Stored data entries
--
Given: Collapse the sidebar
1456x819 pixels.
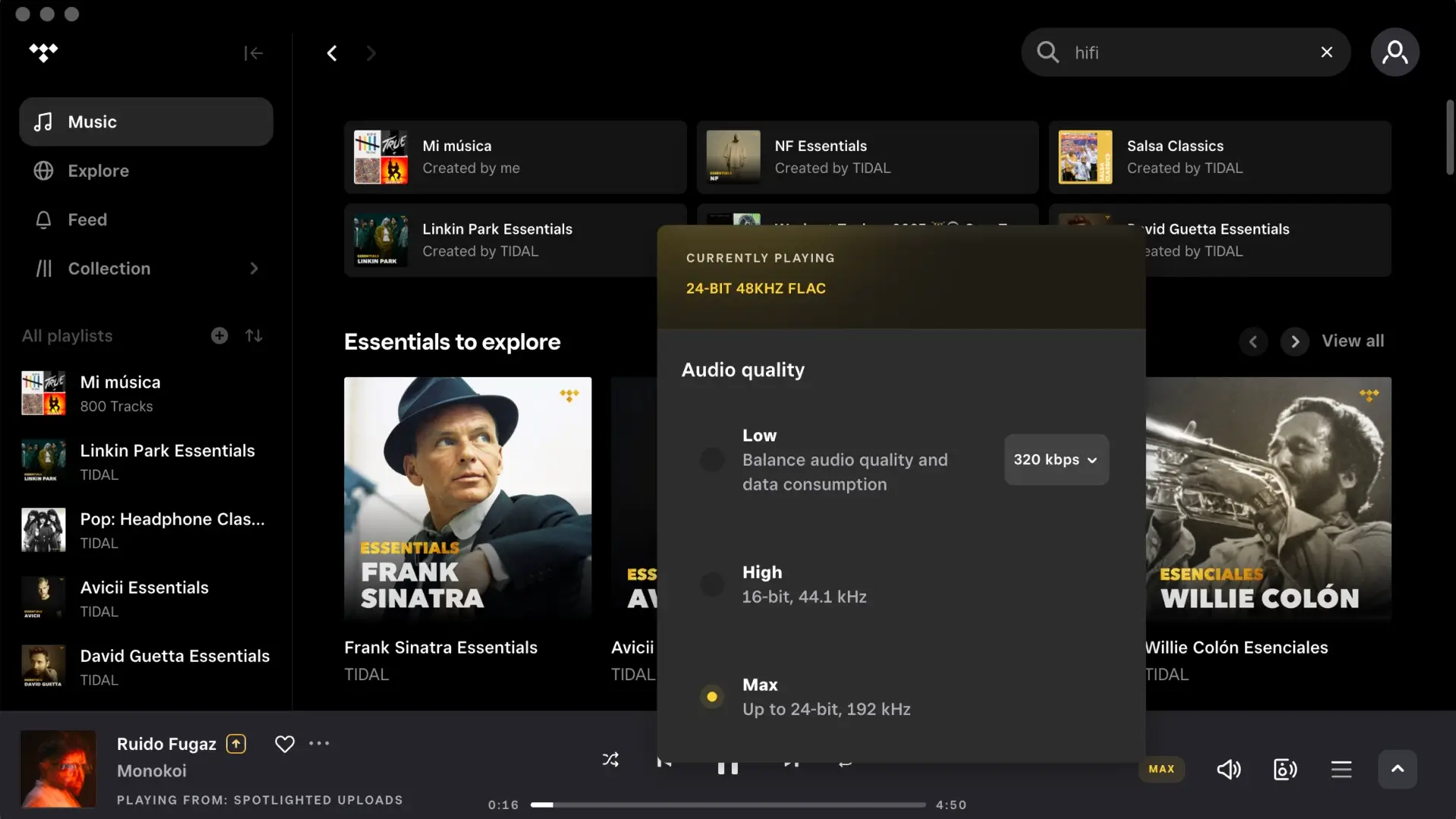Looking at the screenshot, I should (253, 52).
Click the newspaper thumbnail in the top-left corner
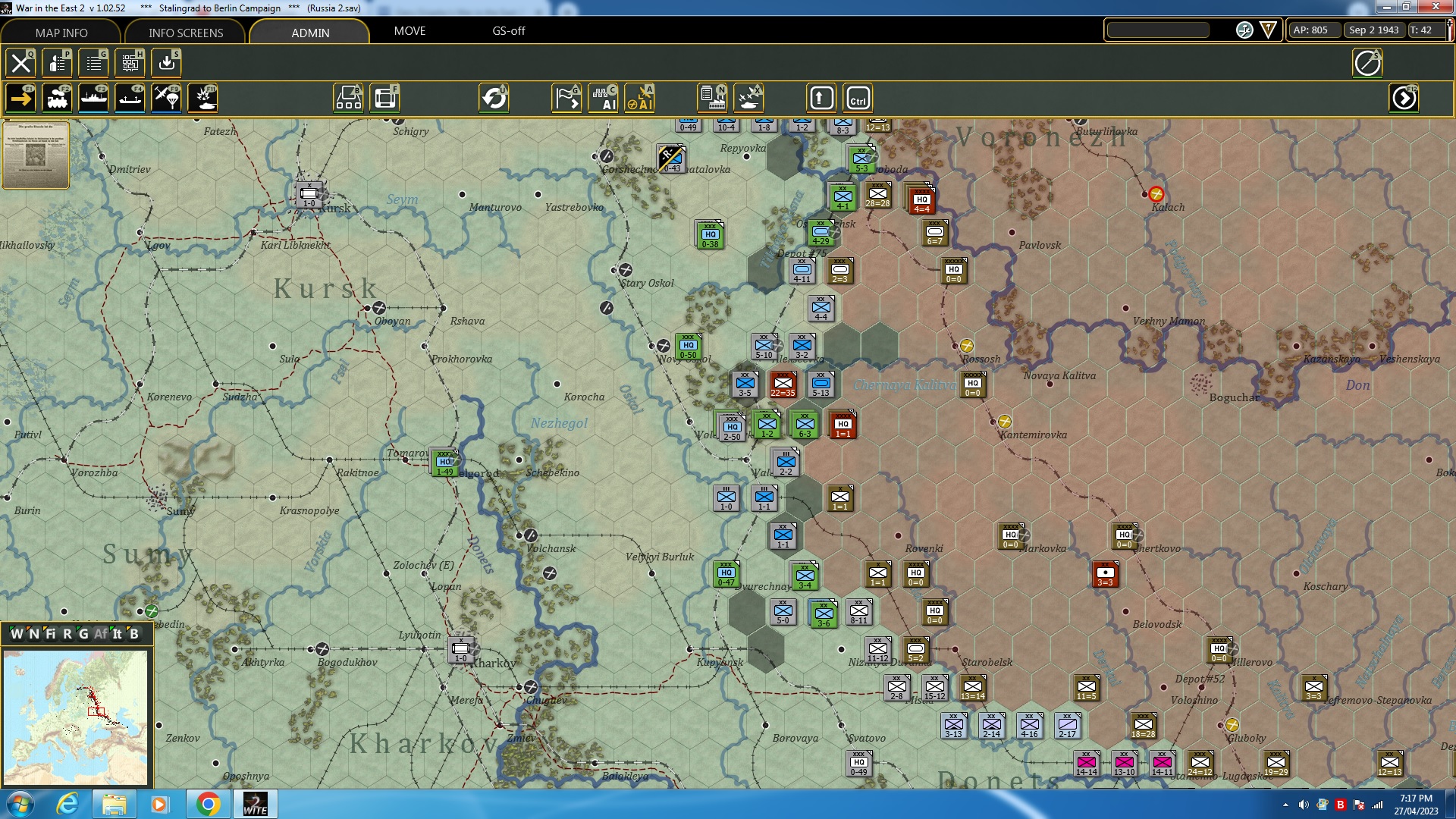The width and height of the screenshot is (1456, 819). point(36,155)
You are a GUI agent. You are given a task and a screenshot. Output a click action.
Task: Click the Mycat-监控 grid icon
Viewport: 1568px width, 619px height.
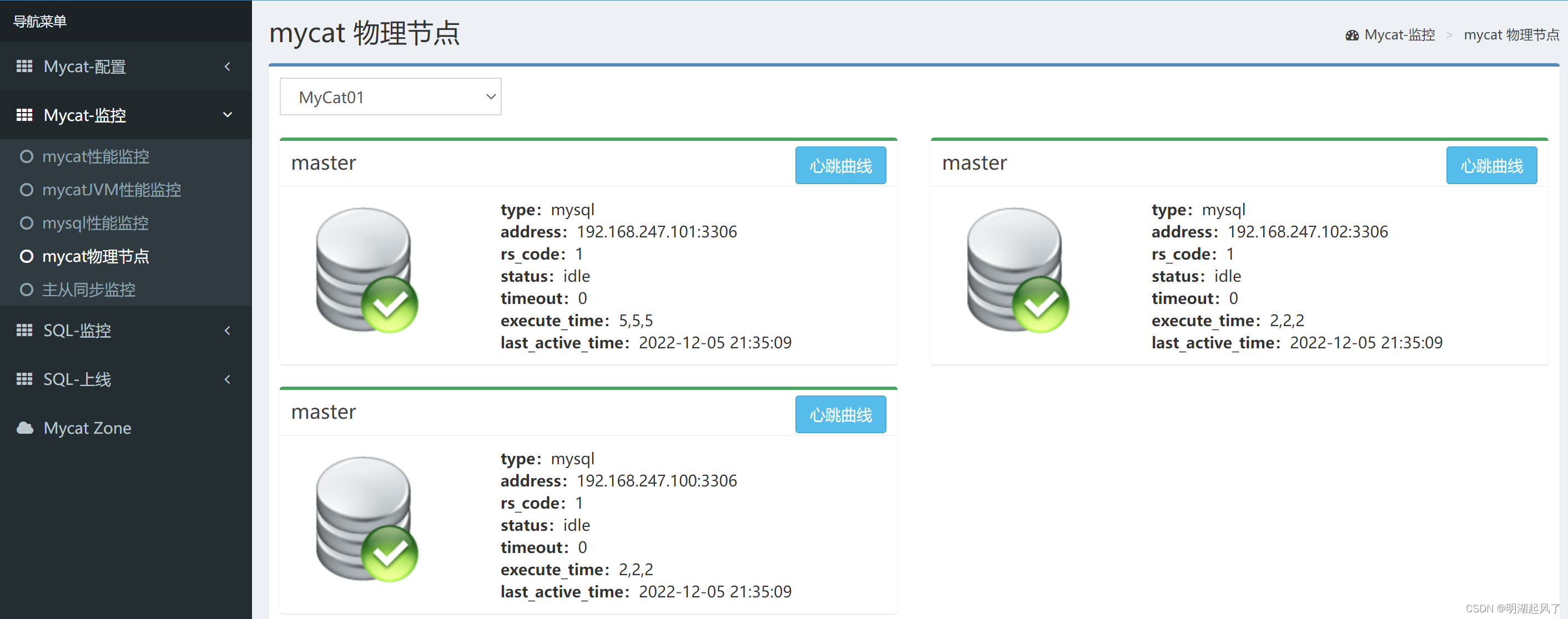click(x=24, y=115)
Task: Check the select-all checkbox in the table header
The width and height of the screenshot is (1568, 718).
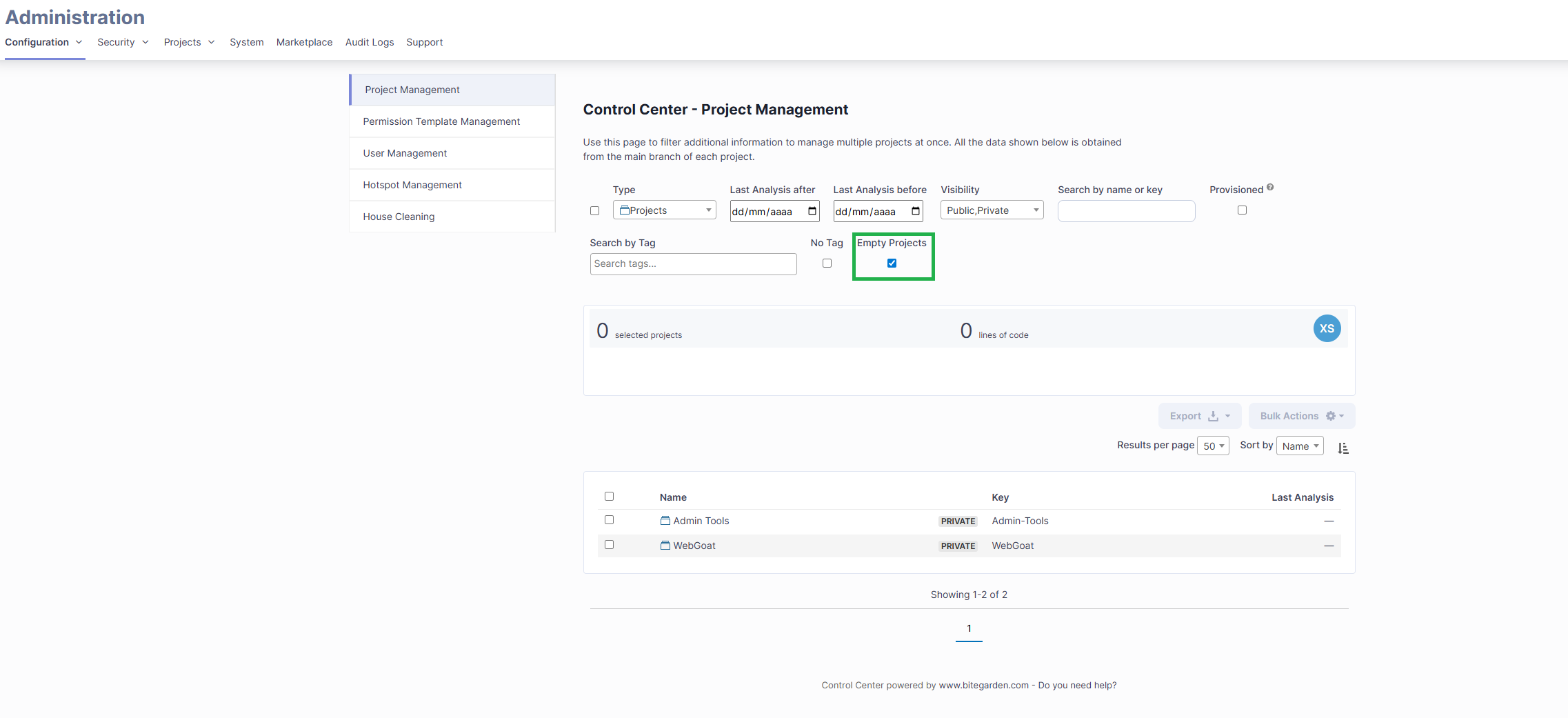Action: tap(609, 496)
--
Leave the pictures out, and retype exactly the lines from the one containing "Click the newspaper" through the last line of the entries above, both included.

Click the newspaper thumbnail in the top-left corner
The width and height of the screenshot is (1456, 819). point(36,155)
You are a GUI agent. You are given a task and a screenshot. Output a click action.
Task: Click the Mycat-监控 grid icon
Viewport: 1568px width, 619px height.
click(x=24, y=115)
Task: Check the select-all checkbox in the table header
The width and height of the screenshot is (1568, 718).
Action: tap(609, 496)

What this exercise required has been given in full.